10 Facts to Make Health Policy Easy in a Complex World

 
Healthcare policy and the corresponding coverage for services in the United States are incredibly complex. Coverage varies between:
  • Commercial
  • Traditional CMS based coverage with Medicaid/Medicare
  • Managed governmental plans
  • Marketplace plans
  • Self-funded versus fully funded

With nuances across employer groups, making sense of available coverage options has become increasingly challenging.

Policy Dictates Coverage


Health insurance companies play a significant role in determining the coverage of medical services. Five areas to know:

  1. The process begins with the writing and application of medical policy criteria, which serve as guidelines for coverage decisions.
  2. Each payor has its own medical coverage criteria, referred to as policies.
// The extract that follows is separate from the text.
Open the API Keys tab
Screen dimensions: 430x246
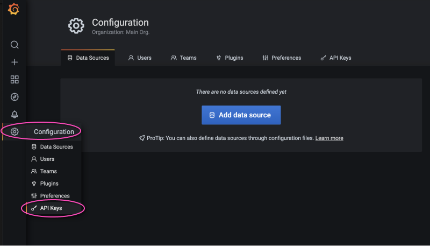(335, 58)
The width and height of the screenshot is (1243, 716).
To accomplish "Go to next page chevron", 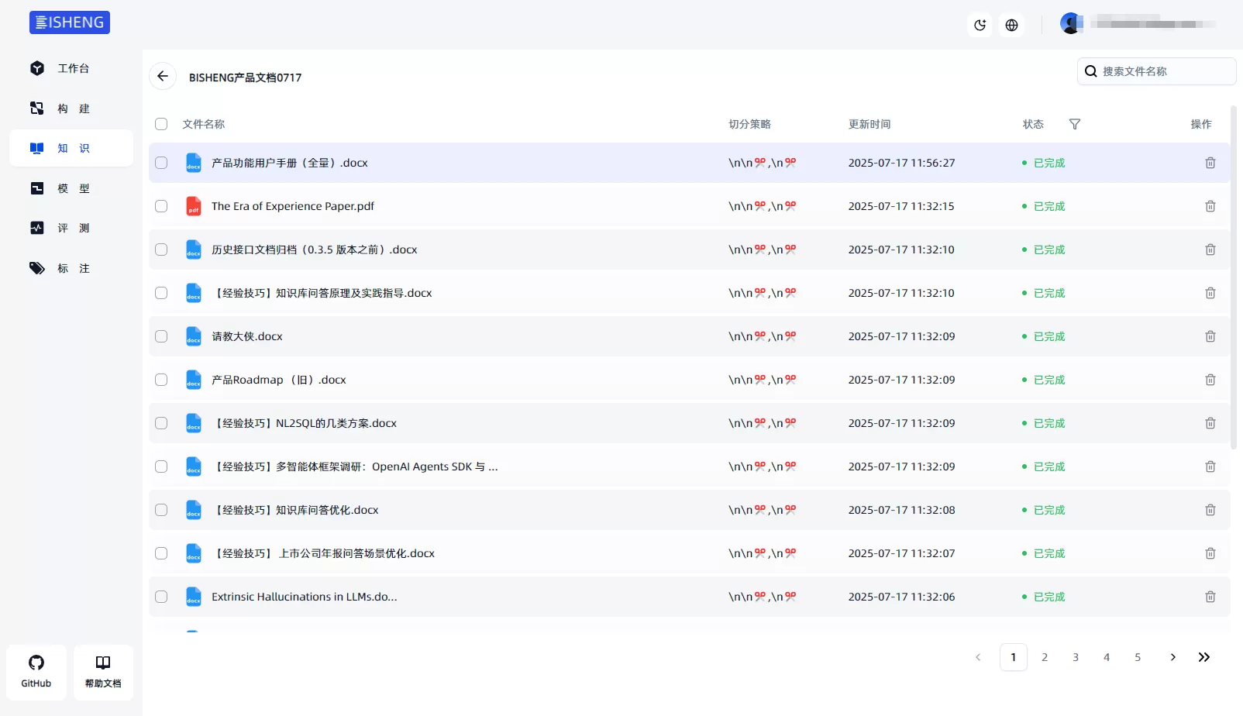I will [1173, 657].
These policies outline the conditions under which a service is considered medically necessary and therefore covered.
  3. Insurers develop policies based on a variety of factors, including clinical evidence and cost-effectiveness.
  4. Insurers review scientific literature, consult with medical experts, and consider input from patients and providers. Each payor has their own medical coverage criteria, referred to as policies.
  5. These policies are not static. They are regularly updated to reflect advancements in medical technology, changes in clinical practice standards, and patterns of utilization.
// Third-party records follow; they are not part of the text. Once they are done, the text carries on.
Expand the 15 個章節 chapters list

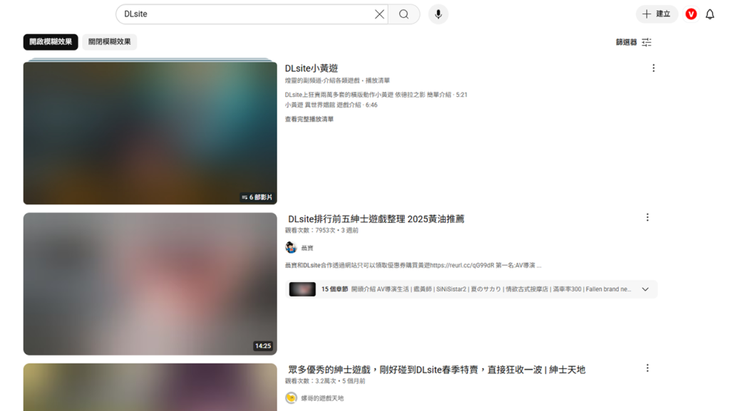(645, 289)
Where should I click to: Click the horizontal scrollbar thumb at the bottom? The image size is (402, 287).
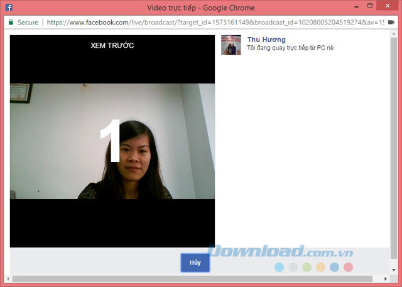tap(195, 278)
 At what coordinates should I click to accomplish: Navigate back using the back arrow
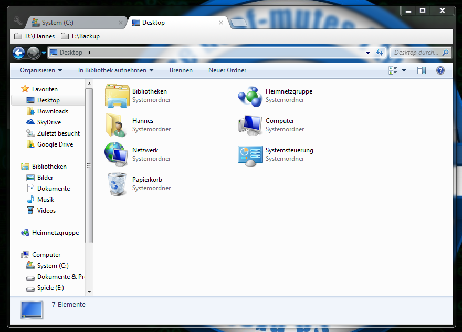[18, 53]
Individual Medical Necessity Matters


While policy dictates what can be covered, individual patient circumstances significantly influence whether a service will be covered. This dynamic governs why the concept of ‘medical necessity’ ultimately comes into play. Five areas to know:

  1. Medical necessity is the justification for a particular service, procedure, or treatment.
  2. Necessity is determined based on the patient’s unique medical situation and the provider’s clinical judgment.
  3. For a service to be deemed medically necessary, it must be considered reasonable, critical, and/or appropriate, based on evidence-based clinical standards of care. Maintaining a patient’s clinical documentation is crucial in this context. It provides the detailed medical information insurers need to determine whether a service meets their criteria for coverage.
  4. This documentation, often provided by healthcare providers, includes diagnosis, prognosis, treatment plans, and patient progress notes.
  5. While health policy sets the stage for what could be covered, an individual patient’s medical necessity often becomes the lead determinant of coverage. Understanding this interplay between policy and medical necessity can help patients and providers navigate the complex world of health coverage.

Key Takeaway: While the landscape appears complex, start your focus on policy and how it interacts with medical necessity.